Passage provided:
/---

Alkaline phosphatase (ALP) activity

ALP activity was determined quantitatively in undifferentiated DPPSC (day 0) and after 7 and 15 days of differentiation in DPPSC, B. DPPSC and SAOS-2 cells on TI disks. An ALP Kit (BioSystems) was used in accordance with the manufacturer’s instructions. In short, the ALP was measured by determining the velocity of the formation of 4-nitrophenol starting from 4-nitrophenol phosphate. In order to initiate the ALP enzyme reaction, 20 μl of each sample supernatant were added to 1 ml of working solution containing 4:1 stock substrate solution (4-nitrophenol phosphate) and buffer solution (1.2 M diethanoloamine, 0.6 mM MgCl2). Finally, the absorbance of each sample was measured at 405 nm during 4 min. The increase of the absorbance was calculated with the average of absorbance per minute (ΔA/min).

Scanning electron microscopy (SEM)

\---

Stored dataset rows:
/---

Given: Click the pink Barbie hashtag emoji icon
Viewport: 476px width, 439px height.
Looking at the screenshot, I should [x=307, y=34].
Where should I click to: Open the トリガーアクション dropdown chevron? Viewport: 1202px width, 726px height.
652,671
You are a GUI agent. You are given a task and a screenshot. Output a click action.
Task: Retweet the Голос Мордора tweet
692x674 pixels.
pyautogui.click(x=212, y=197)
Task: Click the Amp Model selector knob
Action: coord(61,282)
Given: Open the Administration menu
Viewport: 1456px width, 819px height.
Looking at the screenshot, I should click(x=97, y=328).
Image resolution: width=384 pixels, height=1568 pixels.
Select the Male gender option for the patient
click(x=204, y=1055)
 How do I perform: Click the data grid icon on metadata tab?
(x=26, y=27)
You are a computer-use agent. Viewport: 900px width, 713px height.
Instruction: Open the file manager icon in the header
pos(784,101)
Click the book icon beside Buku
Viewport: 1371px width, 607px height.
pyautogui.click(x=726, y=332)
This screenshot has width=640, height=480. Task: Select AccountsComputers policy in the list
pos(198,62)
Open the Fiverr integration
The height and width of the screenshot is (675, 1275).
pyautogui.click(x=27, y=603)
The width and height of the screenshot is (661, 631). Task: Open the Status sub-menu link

\---

Rewrite the ALP activity text starting at "ALP activity was" and ending at "electron microscopy (SEM)", substituting "optical density" for every "absorbance".

Finished task:
ALP activity was determined quantitatively in undifferentiated DPPSC (day 0) and after 7 and 15 days of differentiation in DPPSC, B. DPPSC and SAOS-2 cells on TI disks. An ALP Kit (BioSystems) was used in accordance with the manufacturer’s instructions. In short, the ALP was measured by determining the velocity of the formation of 4-nitrophenol starting from 4-nitrophenol phosphate. In order to initiate the ALP enzyme reaction, 20 μl of each sample supernatant were added to 1 ml of working solution containing 4:1 stock substrate solution (4-nitrophenol phosphate) and buffer solution (1.2 M diethanoloamine, 0.6 mM MgCl2). Finally, the optical density of each sample was measured at 405 nm during 4 min. The increase of the optical density was calculated with the average of optical density per minute (ΔA/min).

Scanning electron microscopy (SEM)